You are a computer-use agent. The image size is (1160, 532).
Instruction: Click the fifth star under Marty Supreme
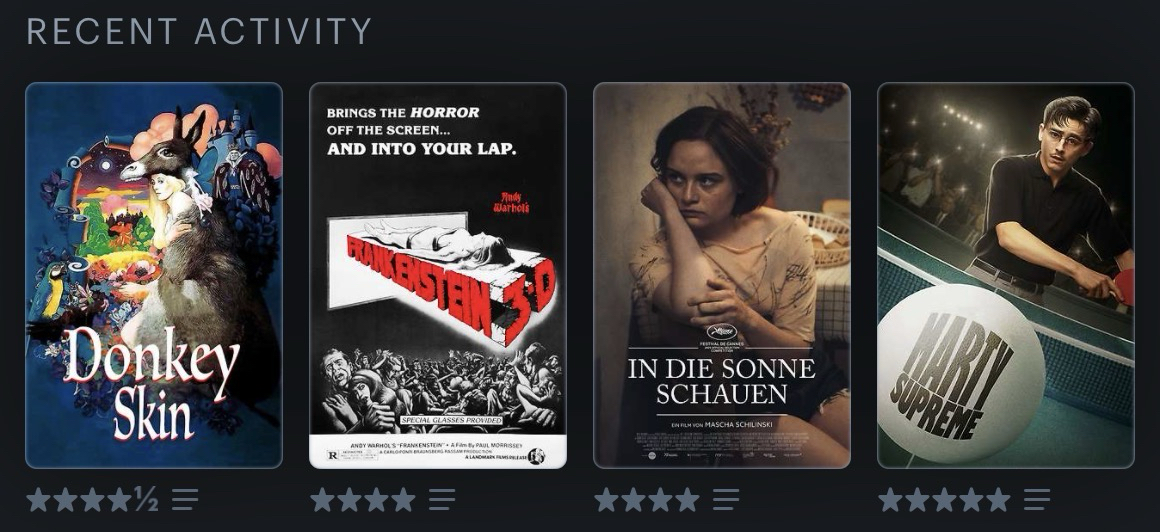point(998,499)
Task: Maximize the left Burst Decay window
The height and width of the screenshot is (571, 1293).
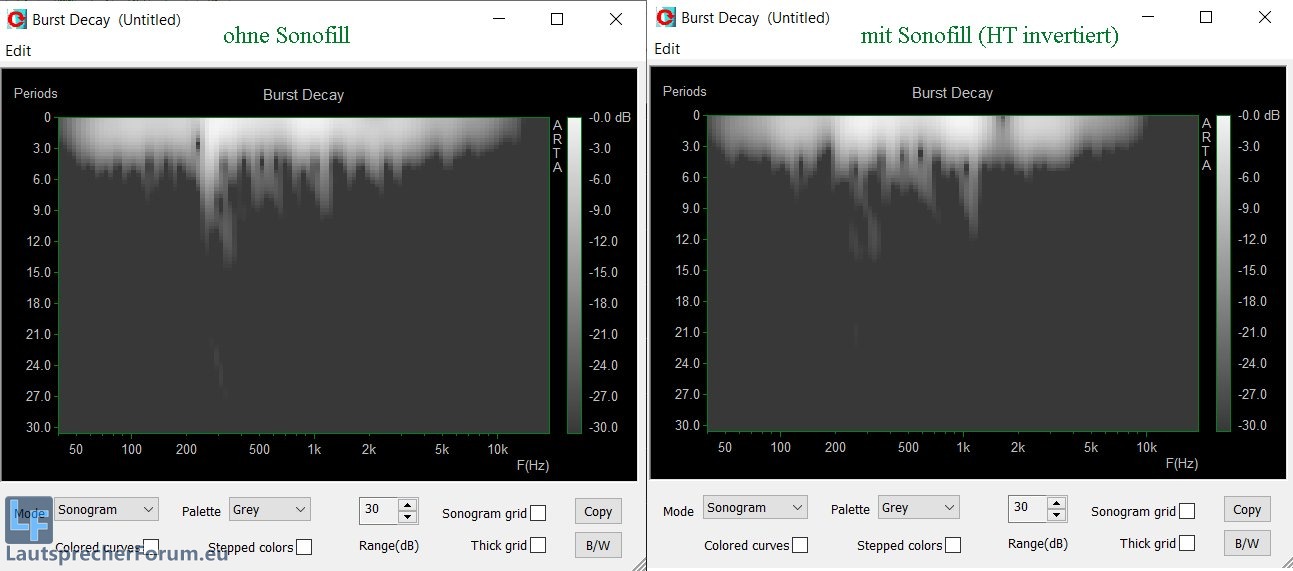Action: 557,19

_ _ _ _

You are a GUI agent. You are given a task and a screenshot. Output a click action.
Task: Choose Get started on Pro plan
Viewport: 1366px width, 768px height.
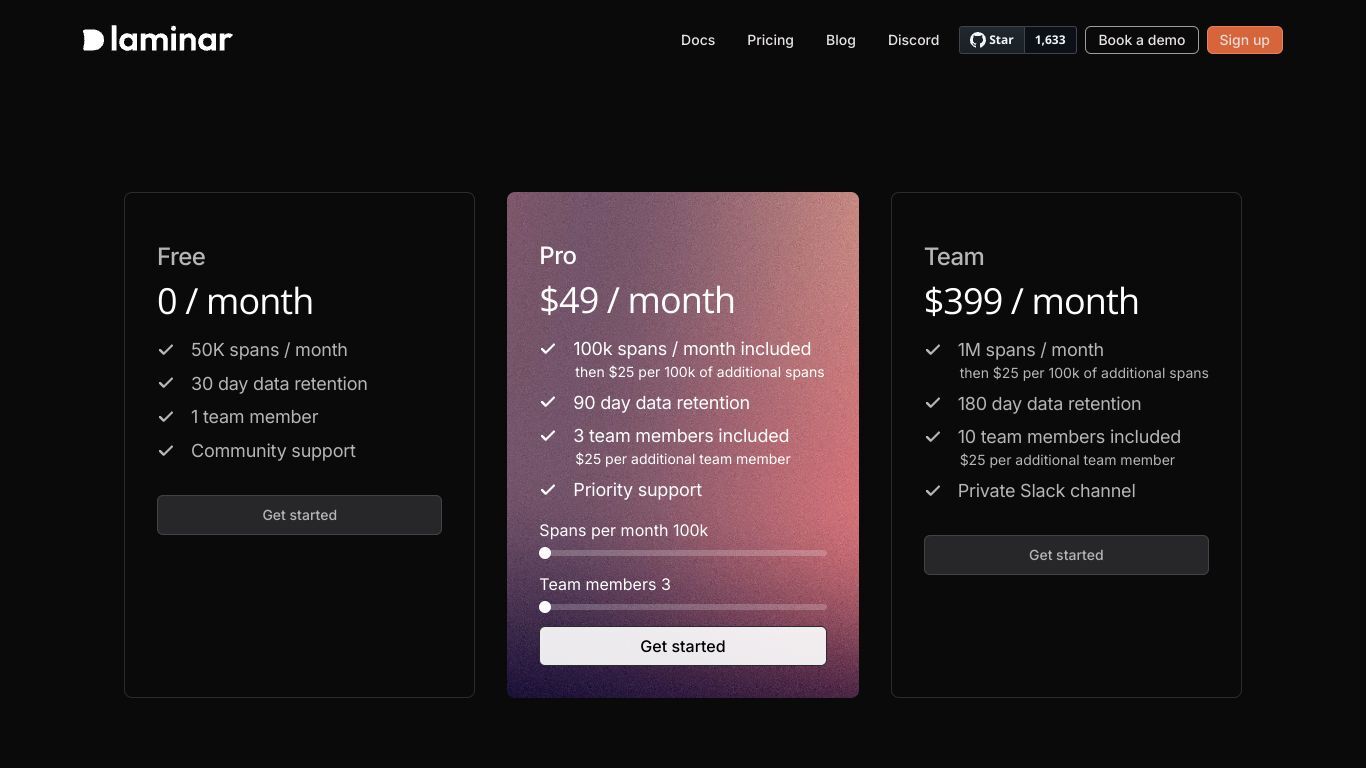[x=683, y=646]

_ _ _ _

Request: In the entries between the line holding "Task: Maximize the left Burst Decay window" and the line holding "Action: 557,19", inclusive, swap "left" for "right" and reproduce only those lines with nothing else altered, omitting the pictures.

Written response:
Task: Maximize the right Burst Decay window
The height and width of the screenshot is (571, 1293).
Action: 557,19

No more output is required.